Aim: Rewrite the entries from the line with "Viewport: 900px width, 680px" through the end of the entries, replacing "unavailable" with "available" and leaving everything else unchanged. Leave the pictures out.

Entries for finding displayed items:
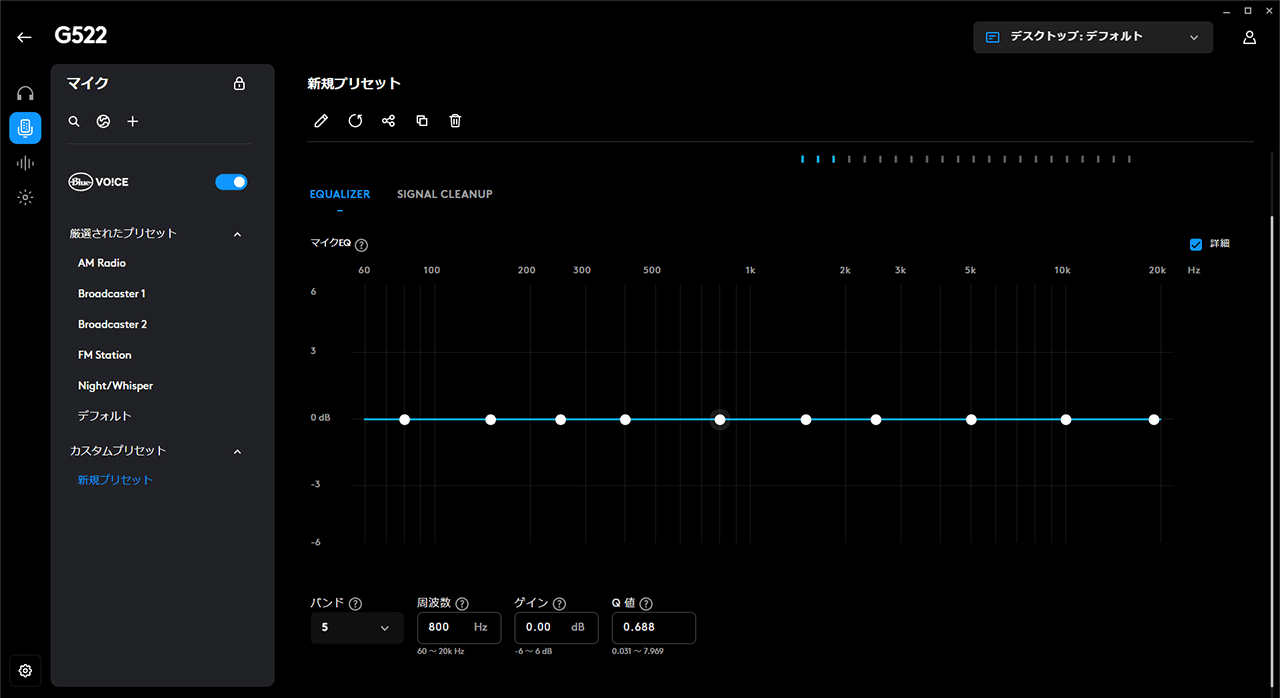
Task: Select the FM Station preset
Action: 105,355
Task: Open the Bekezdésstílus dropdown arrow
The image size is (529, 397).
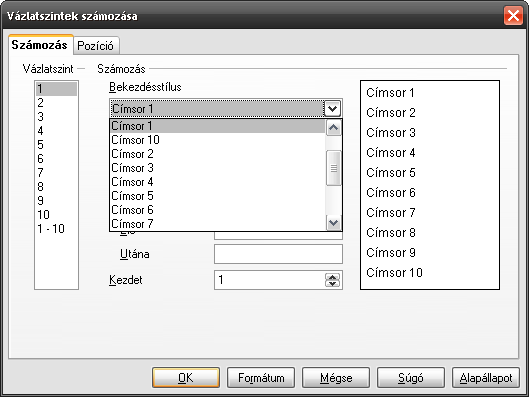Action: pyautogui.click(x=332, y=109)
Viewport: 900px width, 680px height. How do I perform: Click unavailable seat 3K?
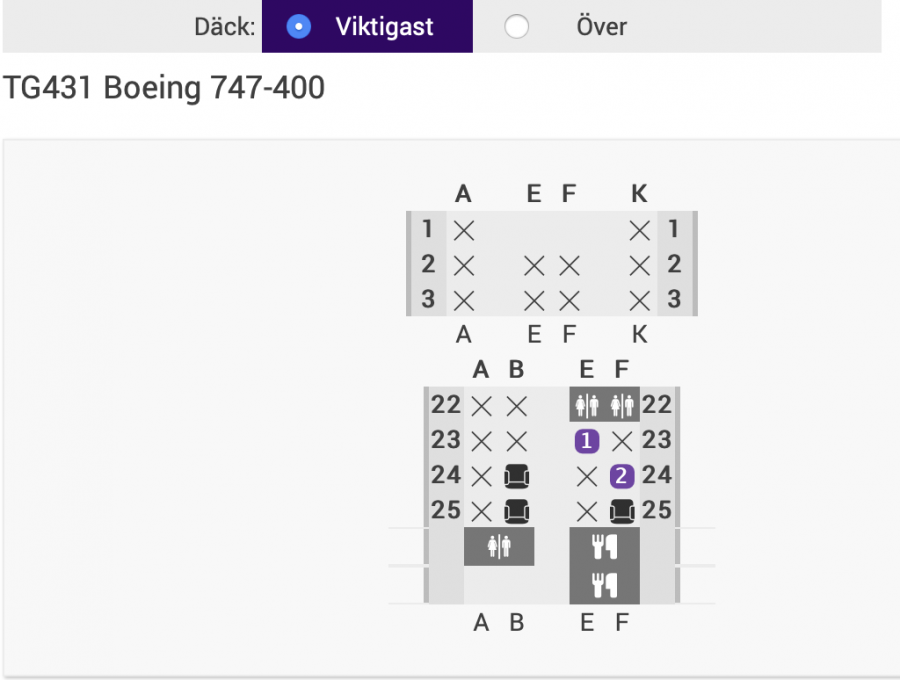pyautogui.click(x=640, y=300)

Task solution:
Viewport: 900px width, 680px height. How do I perform: Click available seat 3K?
pyautogui.click(x=640, y=300)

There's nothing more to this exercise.